Microalgal EPA absorption and bioavailability is better than krill, argues David Hart, VP Marketing at Qualitas Health

Algae cells

A study published in the journal Lipids in Health and Disease showed that on a gram-by-gram basis, the algal oil in Almega PL offers better EPA omega-3 bioavailability than krill oil.1 Almega PL, manufactured by Qualitas Health, is a vegetarian, EPA-rich, polar lipid-structured omega-3 oil. Sourced from a researched strain of microalgae selected for its high level of EPA omega-3 and unique polar-lipid structure, Almega PL contains omega-3 fatty acids with phospholipids and glycolipids that provide superior absorption and digestibility.

Qualitas Health develops high-value vegetarian food supplements and pharmaceutical ingredients based on microalgae.
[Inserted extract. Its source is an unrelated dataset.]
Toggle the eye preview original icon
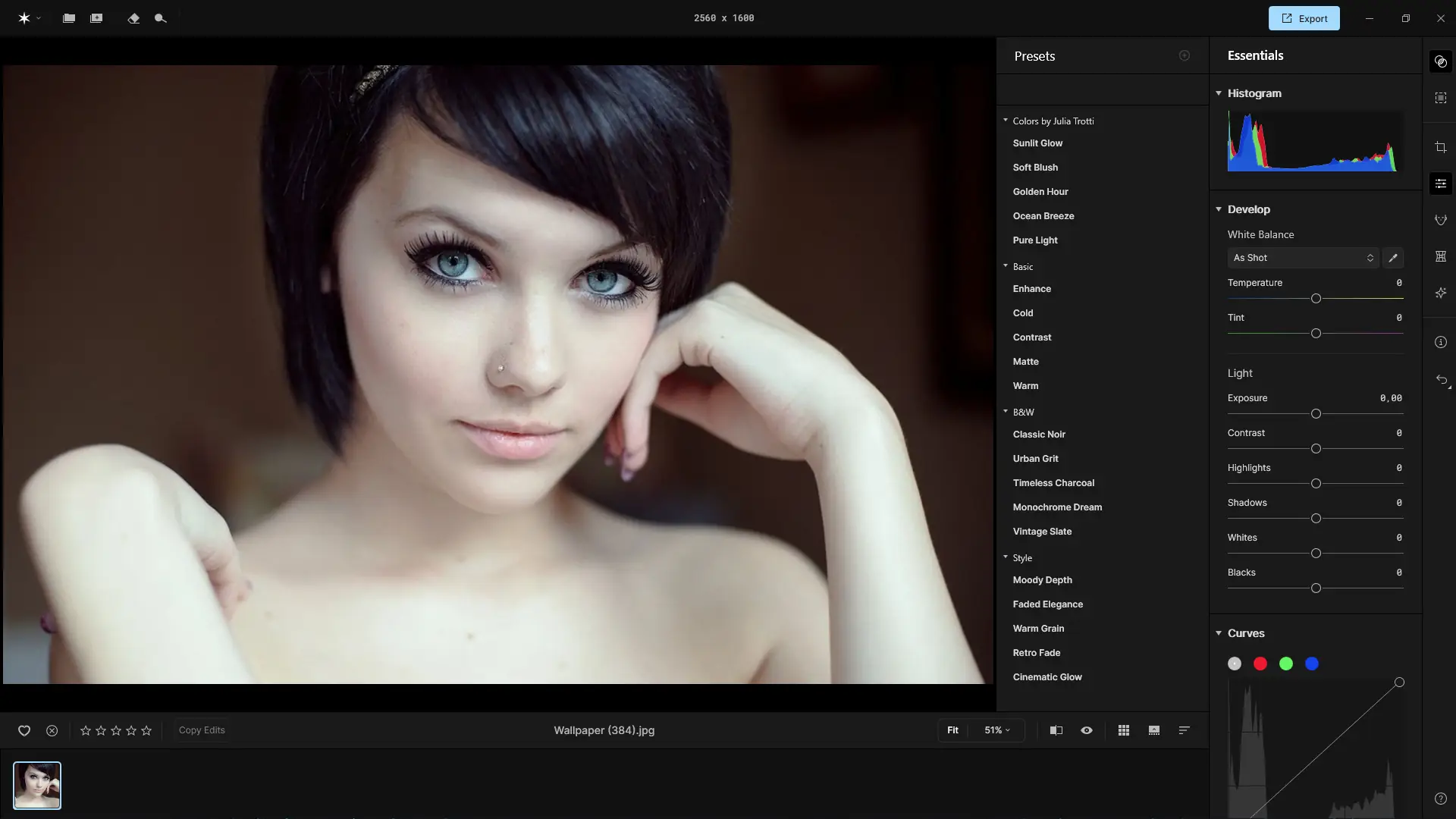The image size is (1456, 819). [1086, 730]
With deep experience and expertise in algae cultivation and extraction gained from the biofuels sector, Qualitas has developed a unique and proprietary technology for strain selection, sustainable algae farming, harvesting and oil processing. This allows for the effective production of premium omega-3 algae oil for a wide range of applications.

Qualitas has developed a unique and proprietary technology for strain selection, sustainable algae farming, harvesting and oil processing

Study Background

The long-chain n-3 fatty acids eicosapentaenoic acid (EPA) and docosahexaenoic acid (DHA) have well-researched human health benefits. For environmental sustainability, alternatives to fish and krill as sources of EPA and DHA are needed. Oil from the microalga Nannochloropsis oculata contains a significant amount of EPA conjugated to phospholipids and glycolipids and no DHA. Krill oil contains EPA and DHA conjugated to phospholipids. The study compared the appearance of fatty acids in the blood plasma of healthy humans after consuming a high fat meal accompanied by either algal oil or krill oil.
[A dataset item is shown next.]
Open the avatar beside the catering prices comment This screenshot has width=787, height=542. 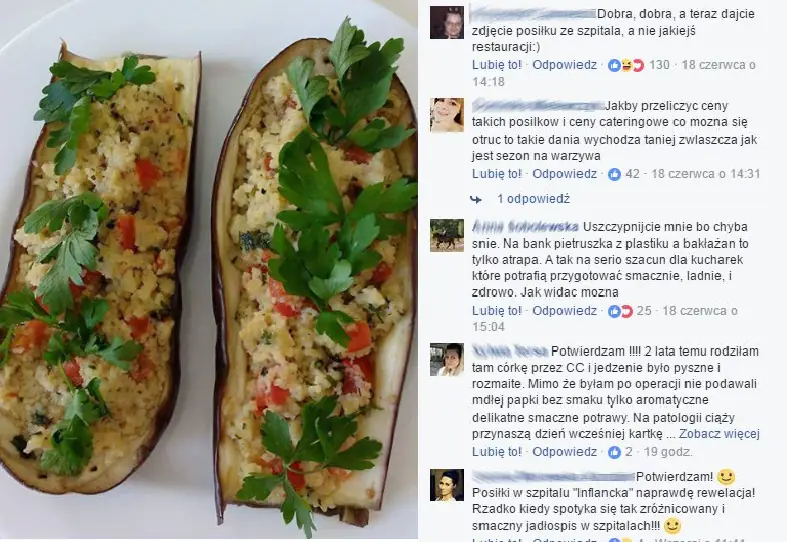coord(447,115)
Ten healthy males aged 18–45 years consumed a standard high fat (55g) breakfast followed by either algal oil (providing 1.5g of EPA and no DHA) or krill oil (providing 1.02g of EPA and 0.54g of DHA). All participants consumed both oils in a random order and separated by a 7-day washout period. Blood samples were collected before breakfast (baseline) and at several time points up to 10 hours after taking the oils. Plasma fatty acid concentrations (g/mL) were determined by gas chromatography.


The concentration of EPA was higher with algal oil than with krill oil at several time points. The maximum concentration of EPA was higher with algal oil (P = 0.010) and both the area under the concentration curve (AUC) and the incremental AUC for EPA were greater with algal oil (P = 0.020 and 0.006). There was no difference between oils in the AUC or the incremental AUC for DHA.
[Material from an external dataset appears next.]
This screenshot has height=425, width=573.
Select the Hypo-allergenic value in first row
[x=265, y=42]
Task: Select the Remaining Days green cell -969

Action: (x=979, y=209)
Study researchers concluded that the algal oil in Almega PL results in greater concentration of EPA in plasma than krill oil, even taking into account the different EPA contents of the two oils. This difference, the researchers suggested, may relate to the different chemical constituents of the two oils, namely the presence of glycolipids. The results showed that the polar-lipid rich algal oil in Almega PL is a good source of EPA in humans, offering superior absorption and bioavailability of EPA compared with krill oil.


1. M.L. Kagan, et al., “Acute Appearance of Fatty Acids in Human Plasma – A Comparative Study Between Polar-Lipid Rich Oil from the Microalgae Nannochloropsis oculata and Krill Oil in Healthy Young Males,” Lipids Health Dis. 2013 Jul 15; 12: 102. doi: 10.1186/1476-511X-12-102.